Monday, Jun. 30, 1941

Rocky Mountain Fever

Carried to death's door by the bite of a Montana tick, a laboratory worker was saved last week by a new serum. With one notable exception, this researcher was the first scientist among several score experimenting on Rocky Mountain spotted fever to recover from an attack. The other: the man who invented the serum--young Dr. Norman Hawkins Topping of the U.S. Public Health Service. His attack of fever three years ago was so '"terrible" that after his miraculous recovery he worked day & night till he produced the new serum.

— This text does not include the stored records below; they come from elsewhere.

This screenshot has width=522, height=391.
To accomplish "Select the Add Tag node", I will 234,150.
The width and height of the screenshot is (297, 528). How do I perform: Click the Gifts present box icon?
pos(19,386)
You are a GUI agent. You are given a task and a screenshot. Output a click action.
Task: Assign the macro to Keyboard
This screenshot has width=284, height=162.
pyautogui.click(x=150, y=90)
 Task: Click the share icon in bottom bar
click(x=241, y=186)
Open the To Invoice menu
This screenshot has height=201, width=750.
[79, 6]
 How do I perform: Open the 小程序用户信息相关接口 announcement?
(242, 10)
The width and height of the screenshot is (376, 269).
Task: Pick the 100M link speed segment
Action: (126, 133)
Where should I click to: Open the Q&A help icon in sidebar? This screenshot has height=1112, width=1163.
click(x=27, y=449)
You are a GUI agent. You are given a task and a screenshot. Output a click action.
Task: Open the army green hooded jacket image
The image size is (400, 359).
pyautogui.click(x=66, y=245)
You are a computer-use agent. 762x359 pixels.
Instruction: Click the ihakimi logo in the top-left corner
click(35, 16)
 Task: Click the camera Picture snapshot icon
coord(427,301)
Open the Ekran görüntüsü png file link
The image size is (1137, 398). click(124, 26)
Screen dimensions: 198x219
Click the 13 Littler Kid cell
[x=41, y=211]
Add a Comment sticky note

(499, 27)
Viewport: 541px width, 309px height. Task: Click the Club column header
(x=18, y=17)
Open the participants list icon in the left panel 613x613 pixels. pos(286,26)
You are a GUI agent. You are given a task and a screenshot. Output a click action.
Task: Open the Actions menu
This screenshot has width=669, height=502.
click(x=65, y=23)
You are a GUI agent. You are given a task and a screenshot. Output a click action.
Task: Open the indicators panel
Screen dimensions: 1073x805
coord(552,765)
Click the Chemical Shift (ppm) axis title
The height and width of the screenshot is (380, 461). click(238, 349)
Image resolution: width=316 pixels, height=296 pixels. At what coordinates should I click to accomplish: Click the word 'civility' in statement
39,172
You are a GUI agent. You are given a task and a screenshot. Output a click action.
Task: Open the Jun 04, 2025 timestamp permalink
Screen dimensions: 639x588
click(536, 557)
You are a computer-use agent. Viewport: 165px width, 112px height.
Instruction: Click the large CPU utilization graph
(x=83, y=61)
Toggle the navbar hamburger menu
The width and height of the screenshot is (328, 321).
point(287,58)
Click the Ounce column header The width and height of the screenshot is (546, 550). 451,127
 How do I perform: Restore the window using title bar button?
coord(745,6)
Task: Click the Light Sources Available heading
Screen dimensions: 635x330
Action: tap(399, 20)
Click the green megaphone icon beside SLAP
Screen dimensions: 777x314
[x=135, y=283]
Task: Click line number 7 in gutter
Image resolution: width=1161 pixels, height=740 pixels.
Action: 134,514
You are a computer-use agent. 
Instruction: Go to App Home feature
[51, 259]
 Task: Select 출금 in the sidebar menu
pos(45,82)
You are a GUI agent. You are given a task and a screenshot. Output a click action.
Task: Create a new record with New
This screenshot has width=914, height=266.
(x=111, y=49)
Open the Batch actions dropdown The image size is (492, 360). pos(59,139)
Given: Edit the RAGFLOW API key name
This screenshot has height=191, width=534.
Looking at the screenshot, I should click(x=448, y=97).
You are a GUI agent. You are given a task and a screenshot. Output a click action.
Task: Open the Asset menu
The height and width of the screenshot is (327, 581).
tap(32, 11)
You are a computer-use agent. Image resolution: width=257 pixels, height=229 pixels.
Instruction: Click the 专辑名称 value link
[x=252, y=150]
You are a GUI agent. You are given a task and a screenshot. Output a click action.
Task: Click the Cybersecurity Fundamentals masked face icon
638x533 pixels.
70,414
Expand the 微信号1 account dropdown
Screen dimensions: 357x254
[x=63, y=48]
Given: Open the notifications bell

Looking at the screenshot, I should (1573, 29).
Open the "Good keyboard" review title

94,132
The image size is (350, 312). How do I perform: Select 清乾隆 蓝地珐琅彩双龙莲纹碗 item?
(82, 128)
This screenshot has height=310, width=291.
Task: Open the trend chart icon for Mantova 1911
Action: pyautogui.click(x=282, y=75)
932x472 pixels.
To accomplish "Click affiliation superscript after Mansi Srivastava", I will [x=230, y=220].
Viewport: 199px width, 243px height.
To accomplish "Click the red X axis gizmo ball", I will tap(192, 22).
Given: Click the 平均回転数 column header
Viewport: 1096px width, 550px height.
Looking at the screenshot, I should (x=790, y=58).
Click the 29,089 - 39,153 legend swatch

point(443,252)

Rocky Mountain spotted fever attacks at least 1,000 people a year, in certain sections kills almost all its victims. Despite its name, the disease is found all over the U.S. In the West it is carried by the wood tick (Dermacentor andersoni), in the East by the dog tick (Dermacentor variabilis). But only one in 500 ticks is infected. The ticks, which are brown, about three-sixteenths of an inch long, with eight spiny legs, carry within their bodies a virus of the family Rickettsia (named after Howard Taylor Ricketts, one of the martyred scientists). Another form of Rickettsia is the virus of typhus fever. A tick passes on the virus through a bite; the virus also may penetrate the skin if a tick is crushed between the fingers.

Victims develop violent headaches, chills, fever, break out in bright red spots. Death may occur in three weeks. Dr. Topping's serum, which has saved about 20 patients so far, is not dramatic; it neither softens nor shortens the disease. The serum is made by infecting vaccinated rabbits with ground-up ticks, then drawing off their blood, which is rich in antibodies.

Warning to hikers and picnickers: 1) ticks are everywhere, so make careful inquiries before going on a long tramp; 2) keep arms, legs and neck covered when walking through brush or high grass; 3) take ticks off yourself or dog with tweezers, not fingers.